About this exercise
The response should hold each line from the entries below where "fritidsgårdar" is found.

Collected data
# # # # # # #
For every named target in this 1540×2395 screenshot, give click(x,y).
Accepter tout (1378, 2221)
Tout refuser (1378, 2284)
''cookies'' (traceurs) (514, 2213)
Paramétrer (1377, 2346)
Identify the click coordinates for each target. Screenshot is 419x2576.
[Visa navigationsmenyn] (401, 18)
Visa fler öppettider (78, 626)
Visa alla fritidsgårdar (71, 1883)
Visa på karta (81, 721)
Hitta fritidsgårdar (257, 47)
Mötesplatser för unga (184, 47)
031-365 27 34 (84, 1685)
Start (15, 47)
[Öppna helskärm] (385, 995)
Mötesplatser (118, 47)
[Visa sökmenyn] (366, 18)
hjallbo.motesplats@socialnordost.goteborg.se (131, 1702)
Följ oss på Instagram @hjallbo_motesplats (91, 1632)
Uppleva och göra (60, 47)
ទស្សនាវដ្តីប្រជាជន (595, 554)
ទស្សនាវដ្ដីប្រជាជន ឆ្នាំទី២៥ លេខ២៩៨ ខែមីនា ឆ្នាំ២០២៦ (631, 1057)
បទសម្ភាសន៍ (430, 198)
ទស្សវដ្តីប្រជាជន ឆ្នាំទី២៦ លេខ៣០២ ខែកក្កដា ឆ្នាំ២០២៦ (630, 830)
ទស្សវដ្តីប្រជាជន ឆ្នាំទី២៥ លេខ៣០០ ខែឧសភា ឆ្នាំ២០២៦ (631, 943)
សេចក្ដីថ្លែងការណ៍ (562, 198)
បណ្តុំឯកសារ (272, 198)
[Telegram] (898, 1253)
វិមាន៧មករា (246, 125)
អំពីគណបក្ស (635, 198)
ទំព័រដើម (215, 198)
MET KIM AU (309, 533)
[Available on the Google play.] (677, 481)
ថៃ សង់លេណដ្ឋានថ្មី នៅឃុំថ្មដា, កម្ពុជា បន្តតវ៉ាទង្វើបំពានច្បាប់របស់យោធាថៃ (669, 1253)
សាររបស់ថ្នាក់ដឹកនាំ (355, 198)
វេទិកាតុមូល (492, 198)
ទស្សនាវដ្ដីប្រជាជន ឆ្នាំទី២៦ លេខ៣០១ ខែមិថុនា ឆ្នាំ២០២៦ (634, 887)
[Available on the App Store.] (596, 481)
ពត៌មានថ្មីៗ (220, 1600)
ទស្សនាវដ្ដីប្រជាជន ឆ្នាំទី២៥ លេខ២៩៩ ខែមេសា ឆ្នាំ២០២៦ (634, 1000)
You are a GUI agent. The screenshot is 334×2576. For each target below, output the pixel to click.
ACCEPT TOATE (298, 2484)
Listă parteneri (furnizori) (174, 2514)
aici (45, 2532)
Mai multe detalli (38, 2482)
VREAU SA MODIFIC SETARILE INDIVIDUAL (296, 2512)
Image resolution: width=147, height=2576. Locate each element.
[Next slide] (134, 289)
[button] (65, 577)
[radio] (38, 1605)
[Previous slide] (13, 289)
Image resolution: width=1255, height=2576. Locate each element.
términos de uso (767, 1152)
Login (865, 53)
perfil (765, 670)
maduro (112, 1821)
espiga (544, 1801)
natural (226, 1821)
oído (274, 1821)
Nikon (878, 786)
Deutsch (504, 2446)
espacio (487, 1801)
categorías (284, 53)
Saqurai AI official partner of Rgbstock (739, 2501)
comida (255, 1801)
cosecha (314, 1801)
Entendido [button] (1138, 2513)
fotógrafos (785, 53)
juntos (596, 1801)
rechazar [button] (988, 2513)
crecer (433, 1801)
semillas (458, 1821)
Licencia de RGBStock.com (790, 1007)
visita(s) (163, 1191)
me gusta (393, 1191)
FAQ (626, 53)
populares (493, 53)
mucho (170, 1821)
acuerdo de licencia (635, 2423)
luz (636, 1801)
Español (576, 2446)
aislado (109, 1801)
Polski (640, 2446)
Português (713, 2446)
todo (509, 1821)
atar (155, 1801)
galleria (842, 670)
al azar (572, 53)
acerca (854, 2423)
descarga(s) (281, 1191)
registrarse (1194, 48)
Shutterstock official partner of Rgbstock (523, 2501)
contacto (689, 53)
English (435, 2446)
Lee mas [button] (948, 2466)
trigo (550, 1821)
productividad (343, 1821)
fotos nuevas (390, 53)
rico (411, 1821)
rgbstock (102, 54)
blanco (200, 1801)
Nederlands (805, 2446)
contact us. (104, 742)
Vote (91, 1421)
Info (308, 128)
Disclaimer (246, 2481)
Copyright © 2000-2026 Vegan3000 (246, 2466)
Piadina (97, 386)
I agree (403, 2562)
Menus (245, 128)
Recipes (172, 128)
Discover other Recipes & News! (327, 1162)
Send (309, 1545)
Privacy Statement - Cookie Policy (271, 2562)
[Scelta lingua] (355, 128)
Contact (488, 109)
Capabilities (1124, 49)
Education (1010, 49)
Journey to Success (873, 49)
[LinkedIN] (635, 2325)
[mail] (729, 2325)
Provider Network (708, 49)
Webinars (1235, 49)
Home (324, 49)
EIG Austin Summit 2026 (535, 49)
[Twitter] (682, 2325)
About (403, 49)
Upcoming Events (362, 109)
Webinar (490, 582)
# # # # # # #
Task answer
Visa alla fritidsgårdar (71, 1883)
Hitta fritidsgårdar (257, 47)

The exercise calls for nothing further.